■ Task to carry out: From top to bottom, retype the data exactly, passing over any picture.

■ Listed entries:
##########

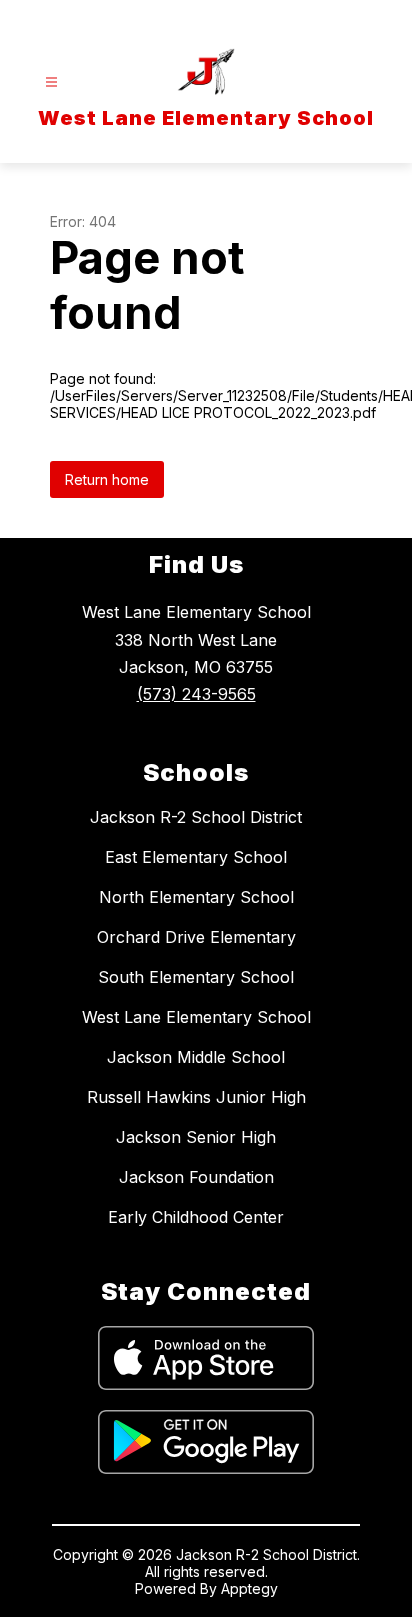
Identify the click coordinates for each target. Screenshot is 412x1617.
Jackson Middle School (196, 1057)
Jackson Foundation (196, 1177)
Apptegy (249, 1588)
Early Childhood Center (196, 1217)
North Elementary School (196, 897)
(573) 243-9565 (196, 694)
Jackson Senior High (196, 1137)
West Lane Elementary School (196, 1017)
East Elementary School (196, 857)
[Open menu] (51, 82)
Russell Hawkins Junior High (196, 1097)
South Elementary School (196, 977)
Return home (107, 479)
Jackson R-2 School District (196, 817)
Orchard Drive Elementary (196, 937)
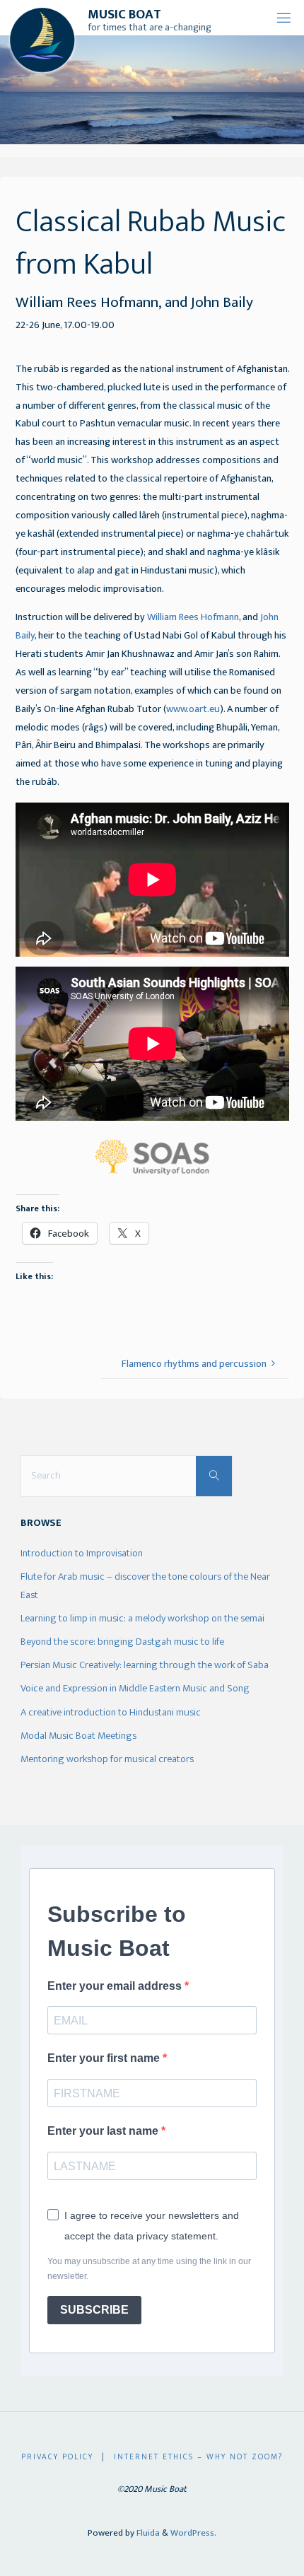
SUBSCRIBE (94, 2310)
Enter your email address (116, 1986)
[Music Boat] (42, 38)
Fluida (147, 2533)
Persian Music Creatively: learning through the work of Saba (145, 1665)
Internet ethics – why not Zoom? (198, 2457)
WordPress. (193, 2533)
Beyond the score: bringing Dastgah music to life (122, 1641)
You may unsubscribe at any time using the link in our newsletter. (149, 2269)
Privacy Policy (57, 2457)
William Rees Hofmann (193, 617)
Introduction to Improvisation (82, 1553)
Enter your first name (105, 2058)
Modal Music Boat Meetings (78, 1735)
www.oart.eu (193, 709)
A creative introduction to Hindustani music (111, 1712)
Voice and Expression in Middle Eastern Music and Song (135, 1688)
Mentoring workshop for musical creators (107, 1759)
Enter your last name (104, 2131)
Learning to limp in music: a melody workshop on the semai (142, 1618)
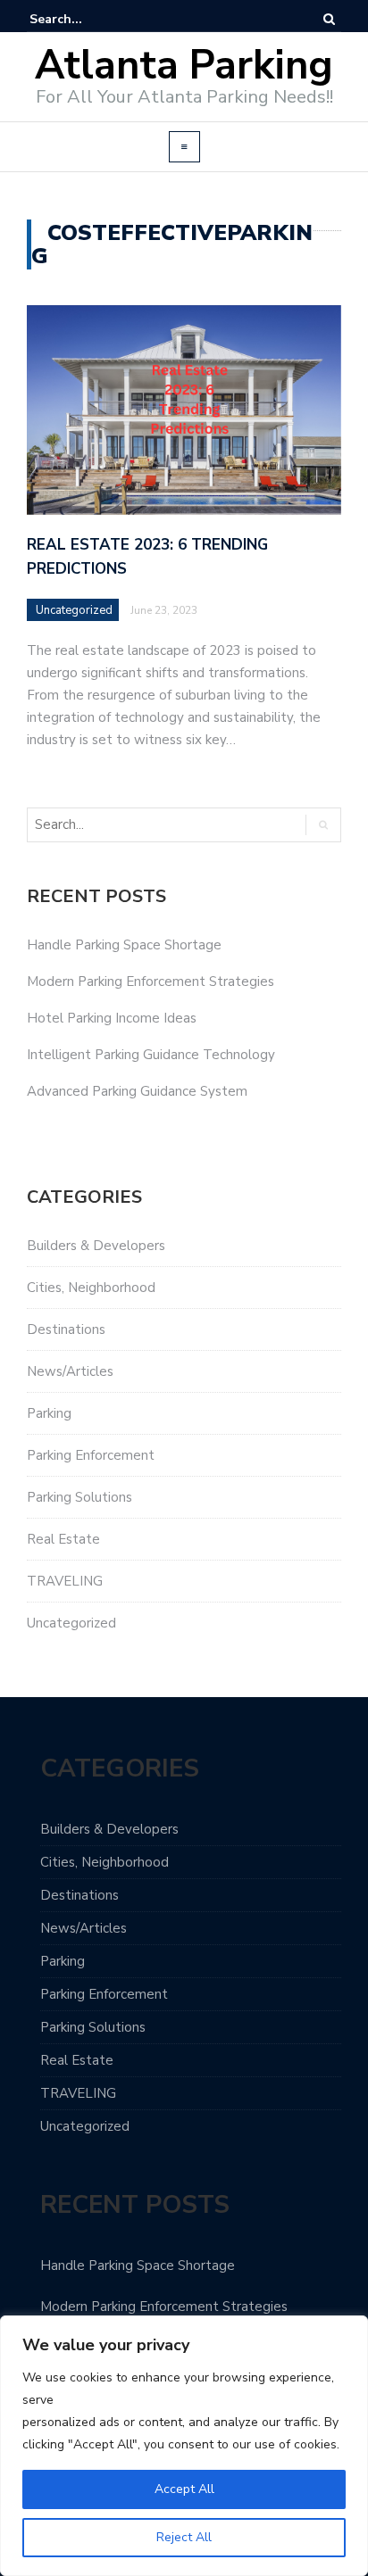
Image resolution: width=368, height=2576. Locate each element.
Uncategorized (74, 610)
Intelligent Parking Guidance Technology (151, 1055)
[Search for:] (84, 19)
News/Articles (70, 1371)
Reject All (184, 2537)
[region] (184, 2445)
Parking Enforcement (91, 1455)
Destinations (66, 1329)
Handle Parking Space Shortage (124, 945)
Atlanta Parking (184, 65)
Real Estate (63, 1539)
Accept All (184, 2489)
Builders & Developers (96, 1246)
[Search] (329, 19)
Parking (49, 1413)
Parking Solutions (79, 1497)
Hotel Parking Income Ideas (112, 1018)
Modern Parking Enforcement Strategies (150, 981)
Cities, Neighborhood (91, 1287)
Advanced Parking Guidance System (137, 1091)
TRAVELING (65, 1581)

##########

■ Your solution:
Identify the click coordinates for each target. Screenshot is 412x1617.
Jackson Middle School (196, 1057)
Jackson Foundation (196, 1177)
Apptegy (249, 1588)
Early Childhood Center (196, 1217)
North Elementary School (196, 897)
(573) 243-9565 (196, 694)
Jackson Senior High (196, 1137)
West Lane Elementary School (196, 1017)
East Elementary School (196, 857)
[Open menu] (51, 82)
Russell Hawkins Junior High (196, 1097)
South Elementary School (196, 977)
Return home (107, 479)
Jackson R-2 School District (196, 817)
Orchard Drive Elementary (196, 937)
SUBSCRIBE (94, 2310)
Enter your email address (116, 1986)
[Music Boat] (42, 38)
Fluida (147, 2533)
Persian Music Creatively: learning through the work of Saba (145, 1665)
Internet ethics – why not Zoom? (198, 2457)
WordPress. (193, 2533)
Beyond the score: bringing Dastgah music to life (122, 1641)
You may unsubscribe at any time using the link in our newsletter. (149, 2269)
Privacy Policy (57, 2457)
William Rees Hofmann (193, 617)
Introduction to Improvisation (82, 1553)
Enter your first name (105, 2058)
Modal Music Boat Meetings (78, 1735)
www.oart.eu (193, 709)
A creative introduction to Hindustani music (111, 1712)
Voice and Expression in Middle Eastern Music and Song (135, 1688)
Mentoring workshop for musical creators (107, 1759)
Enter your last name (104, 2131)
Learning to limp in music: a melody workshop on the semai (142, 1618)
Image resolution: width=368, height=2576. Locate each element.
Uncategorized (74, 610)
Intelligent Parking Guidance Technology (151, 1055)
[Search for:] (84, 19)
News/Articles (70, 1371)
Reject All (184, 2537)
[region] (184, 2445)
Parking Enforcement (91, 1455)
Destinations (66, 1329)
Handle Parking Space Shortage (124, 945)
Atlanta Parking (184, 65)
Real Estate (63, 1539)
Accept All (184, 2489)
Builders & Developers (96, 1246)
[Search] (329, 19)
Parking (49, 1413)
Parking Solutions (79, 1497)
Hotel Parking Income Ideas (112, 1018)
Modern Parking Enforcement Strategies (150, 981)
Cities, Neighborhood (91, 1287)
Advanced Parking Guidance System (137, 1091)
TRAVELING (65, 1581)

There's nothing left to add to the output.